Berlin - Die Berliner Schulleiterverbände haben sich in einem gemeinsamen Schreiben gegen drei Passagen des neuen Schulgesetzes gewandt, das an diesem Donnerstag im Abgeordnetenhaus beschlossen werden soll. Die Koalitionsparteien konnten sich nicht auf die große Schulgesetznovelle einigen. Die wesentlichen Passagen zur Abschaffung des MSA an Gymnasien, zur Reform der Privatschulfinanzierung und des Übergangs in die Sekundarstufe wurden deshalb aus dem Gesetzentwurf gestrichen. Dennoch wollten die Regierungsparteien nicht riskieren, dass das Gesetz völlig scheitert.
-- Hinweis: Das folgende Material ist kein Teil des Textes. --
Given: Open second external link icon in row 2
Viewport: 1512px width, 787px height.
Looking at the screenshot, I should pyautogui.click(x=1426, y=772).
Also haben sie sich im August auf ein paar weniger große, aber doch substantielle Änderungen geeinigt. Dazu gehörten die unstrittigen Regelungen zur Schulsozialarbeit, Sprachförderung und Mehrsprachigkeit. Bei anderen Regelungen kam es  bei den Schulleitern allerdings zu Irritationen – vor allem deshalb, weil diese im Unterschied zu den großen Änderungen (MSA etc.) nicht mehr richtig abgestimmt werden konnten.